Luckily Schams, our producer, is Arabic-speaking, or we would have been whisked away to goodness knows where. Our minder had joined the prayers in the lobby, and could not come to our rescue as the official had decided to pounce in the middle of the prayers. The crew huddled defiantly in the corner until the last ritual of the prayer was performed, and our minder came rushing over to explain our status to the security guard.
As usual, a crowd was gathering around us, with the usual questions. "Are you from TV? CNN? Aah ..." Many pilgrims then usually swing rapidly from curious to superstar-in-training mode: Leaping in front of the camera and grinning, or jabbing at Mohammed's arm to get him to tell Adil to take pictures of their babies/children/Hajj IDs.
Others try to pretend to have accidentally strayed into the shot -- in carefully co-ordinated movements no doubt designed to get maximum coverage of their faces for whoever they may assume will be watching. Others just ignore us and go on with their shopping. The Hajj isn't all about prayer: it's also about commerce.
CNN viewers might be surprised to find that the malls surrounding the Grand Mosque are crammed with stores one wouldn't assume would have a presence in this holiest site of Islam in Saudi Arabia. In the newly-opened Marwa Tower mall, a gleaming structure of glass and steel skyscraper next to the Grand Mosque, you may find Puma trainers, Chanel fragrances, gold jewelry, mobile phones and dozens of other gadgets -- alongside religious books and traditional calligraphic art. Or sit down for a latte in the Starbucks cafe on the second floor of the mall.

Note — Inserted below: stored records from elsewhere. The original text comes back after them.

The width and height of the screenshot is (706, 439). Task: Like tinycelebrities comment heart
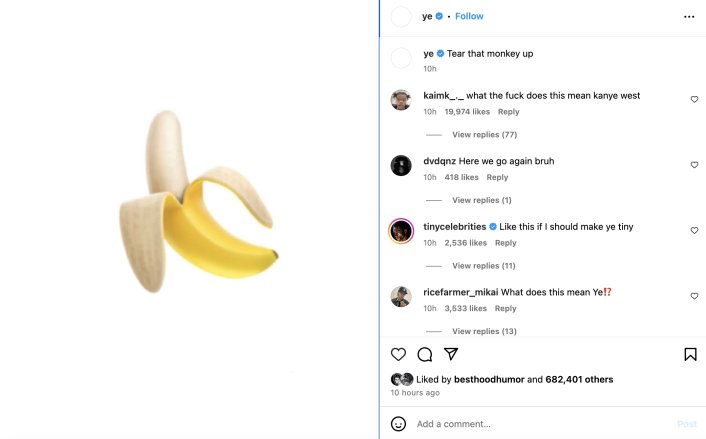(694, 231)
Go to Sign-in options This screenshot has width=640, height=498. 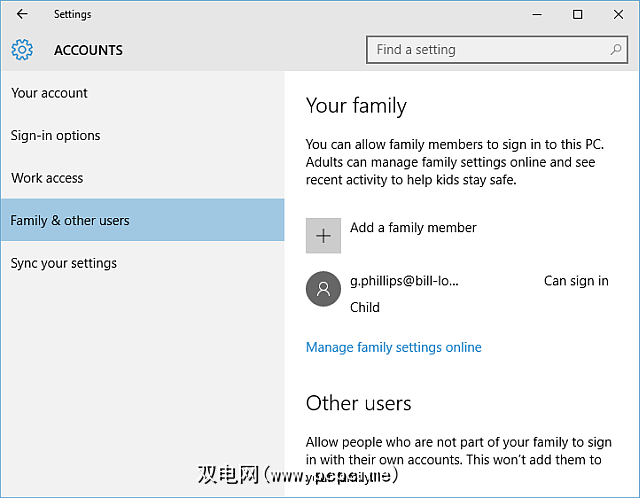tap(55, 136)
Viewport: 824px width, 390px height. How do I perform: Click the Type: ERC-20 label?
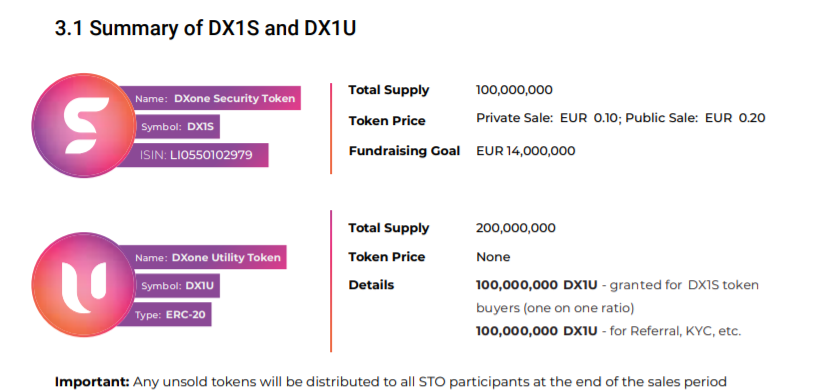coord(170,314)
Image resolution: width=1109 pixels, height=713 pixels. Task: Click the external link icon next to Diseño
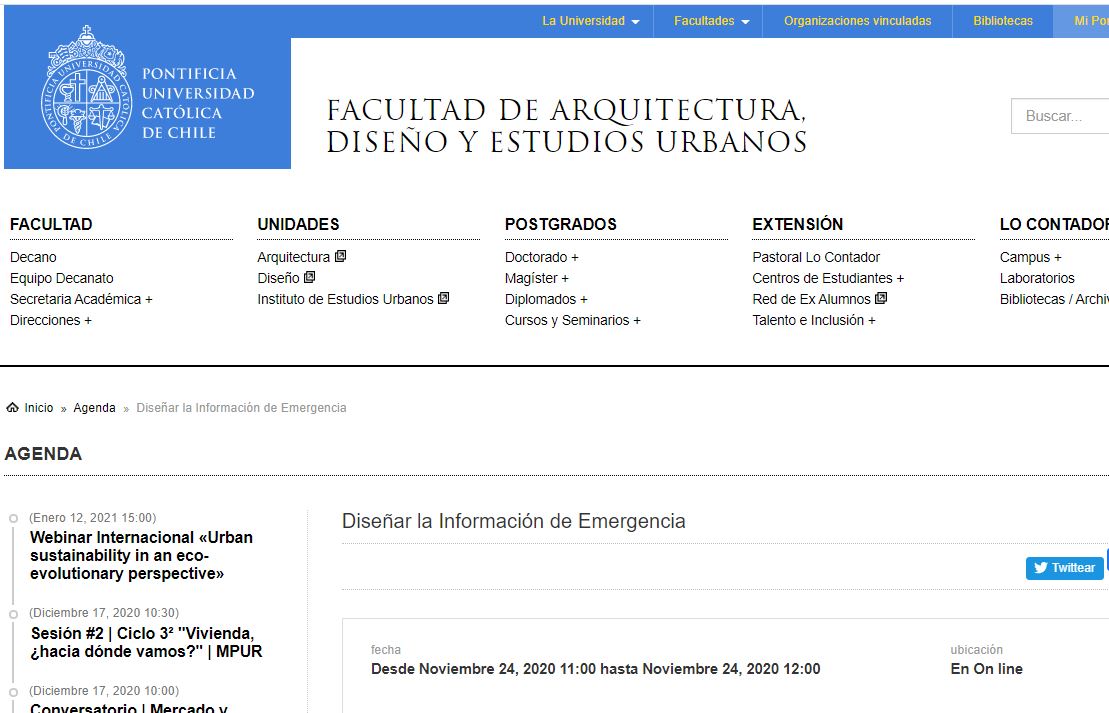point(309,277)
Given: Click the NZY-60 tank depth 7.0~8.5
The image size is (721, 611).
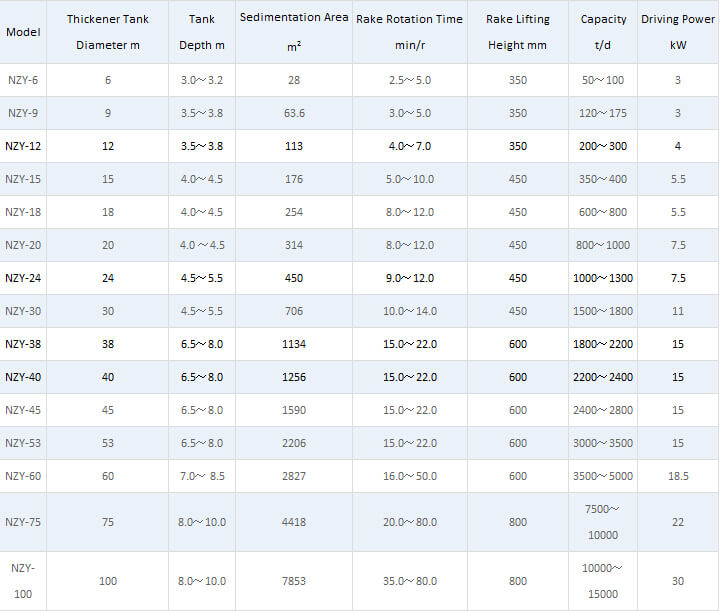Looking at the screenshot, I should (201, 476).
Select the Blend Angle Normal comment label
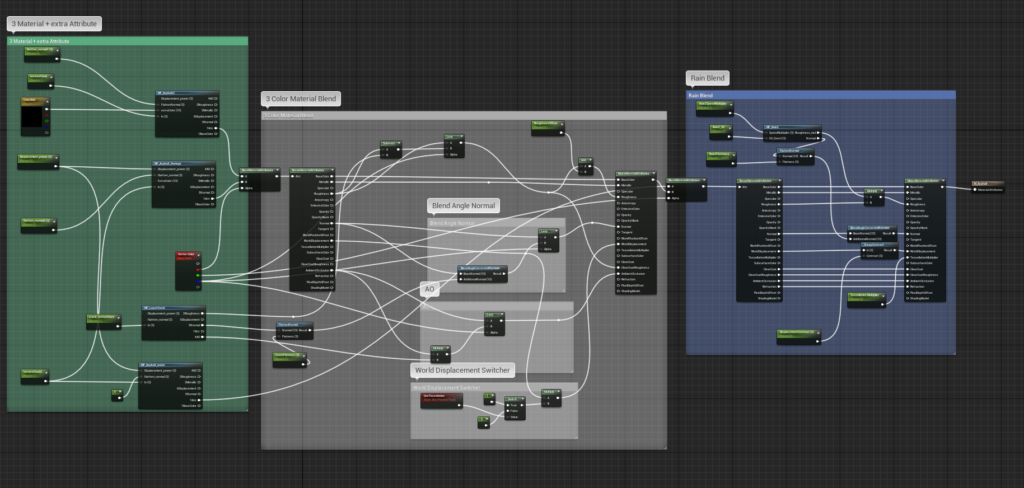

This old meets new world in Makkah no doubt is a whole new world for many of the pilgrims, some of them from far-flung villages where many haven't even been on a plane before, let alone had a McDonald's Big Mac. Last night, we noticed a group of nervous-looking pilgrims in ihram standing defensively together as they waited for the lift to bear them to the upper reaches of the mall.
They told us they were from Yemen, and judging from the awe with which they look around the contraption as the doors close: they have never been in a lift before. Or at least, not a glass-bottomed one.. It can safely be assumed then, that unless the pilgrims are praying in the Grand Mosque, you can find them in the shopping malls. Which is where we found the day's interview, a young and articulate young woman from northern Nigeria, who told Zain of her difficulties as a young bride in her home town, all the while trying to tightly hem Zain into her headscarf, tugging and pulling until all our anchor's lustrous locks were safely stowed away! From there it was back to our hotel room for more logging, more cups of Arabic coffee and the final editing of the packages we have done so far.
Muslim pilgrims pray in the courtyard of the Grand Mosque.